# Problem to work on
Output each record exactly as given. Leave out every picture.

[Collected data entries]
——

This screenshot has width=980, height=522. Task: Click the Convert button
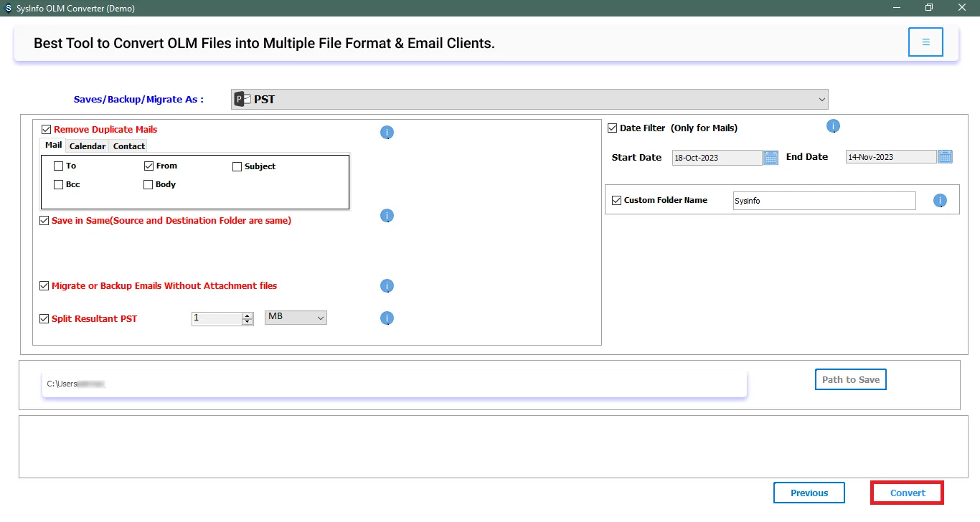tap(907, 493)
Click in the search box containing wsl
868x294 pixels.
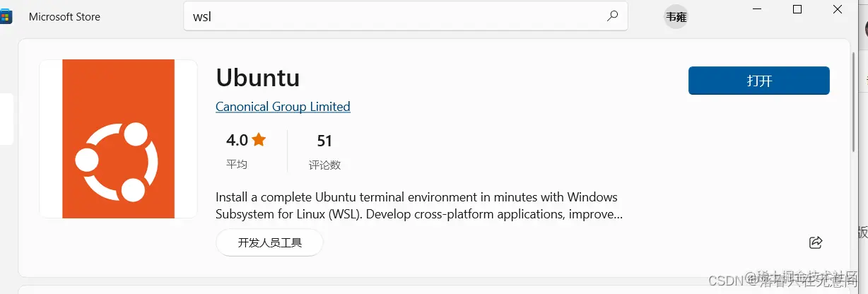(396, 16)
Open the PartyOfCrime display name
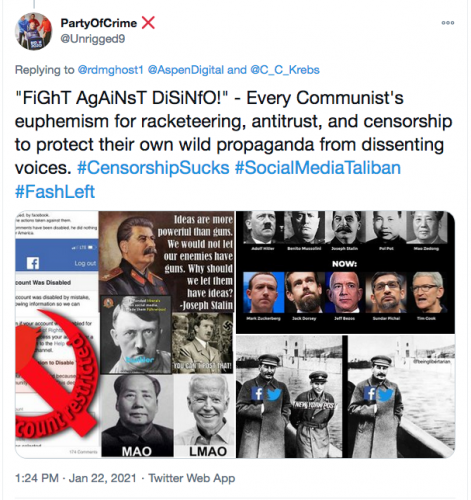The height and width of the screenshot is (500, 471). [99, 23]
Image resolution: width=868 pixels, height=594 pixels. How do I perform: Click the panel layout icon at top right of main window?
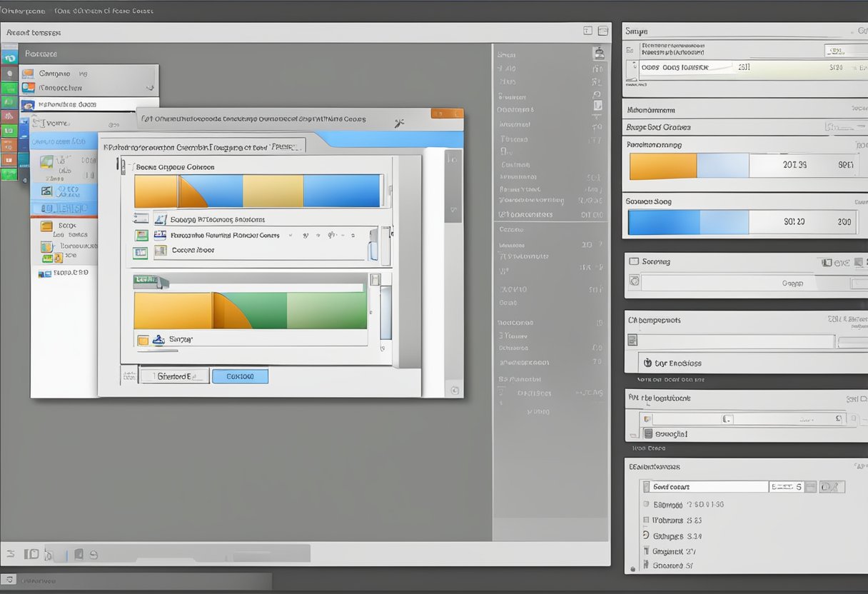click(x=603, y=31)
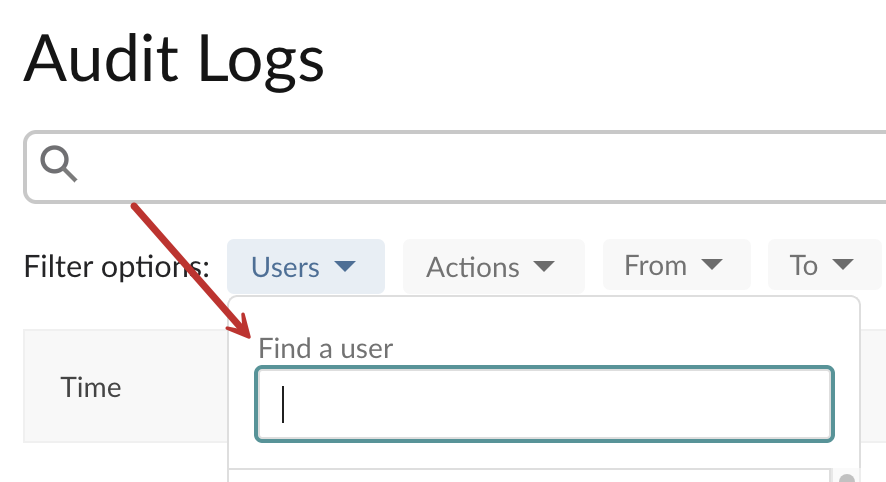Click the text cursor in the user field
This screenshot has height=482, width=886.
[x=283, y=404]
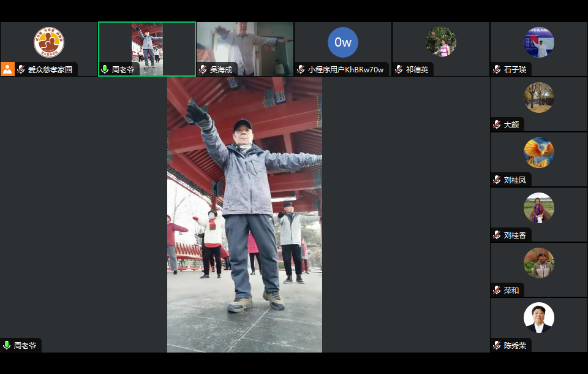
Task: Click the 石子瑛 name label
Action: point(515,70)
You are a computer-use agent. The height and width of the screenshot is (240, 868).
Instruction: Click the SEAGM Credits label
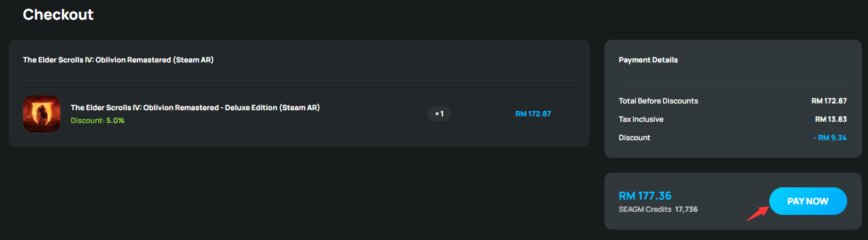[x=645, y=209]
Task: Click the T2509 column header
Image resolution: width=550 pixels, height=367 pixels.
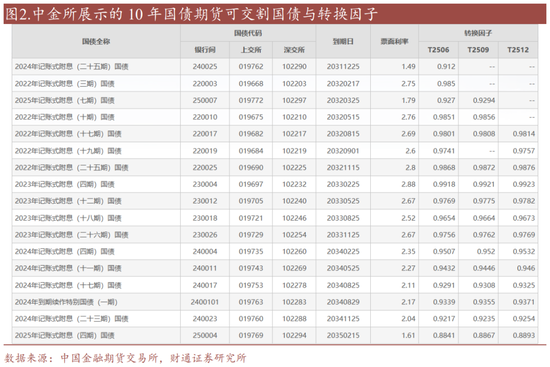Action: coord(478,50)
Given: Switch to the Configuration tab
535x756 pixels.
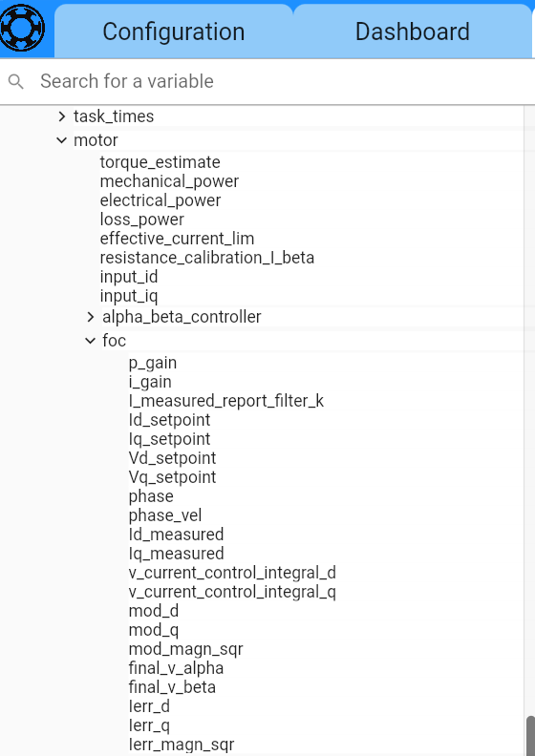Looking at the screenshot, I should click(174, 32).
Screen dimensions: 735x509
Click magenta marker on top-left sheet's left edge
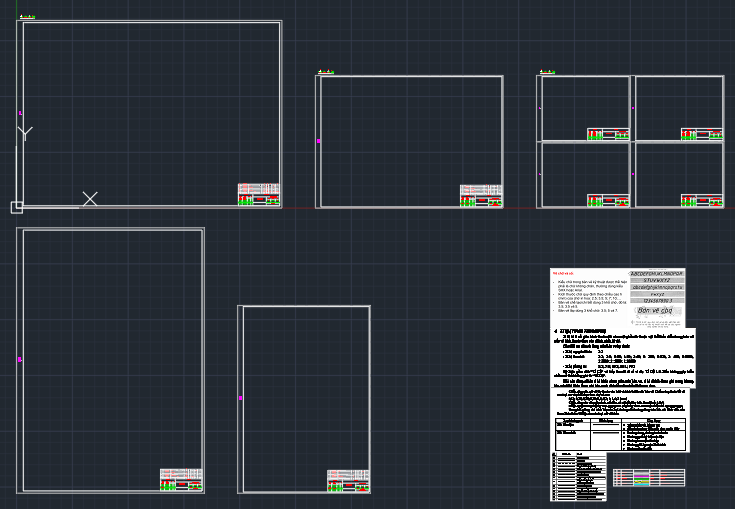20,114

——

# Solution to the exercise
This screenshot has width=980, height=522. Task: Click the Convert button
tap(907, 493)
Click in the search box containing wsl
868x294 pixels.
(396, 16)
Open the PartyOfCrime display name
The height and width of the screenshot is (500, 471). [99, 23]
Image resolution: width=868 pixels, height=594 pixels. How do I perform: Click the panel layout icon at top right of main window?
click(x=603, y=31)
Click the text cursor in the user field
This screenshot has height=482, width=886.
[x=283, y=404]
Task: Click the 石子瑛 name label
Action: point(515,70)
You are a computer-use agent. The height and width of the screenshot is (240, 868).
Instruction: Click the SEAGM Credits label
[x=645, y=209]
Task: Click the T2509 column header
Image resolution: width=550 pixels, height=367 pixels.
Action: coord(478,50)
Given: Switch to the Configuration tab
535x756 pixels.
Looking at the screenshot, I should click(174, 32).
Screen dimensions: 735x509
Click magenta marker on top-left sheet's left edge
20,114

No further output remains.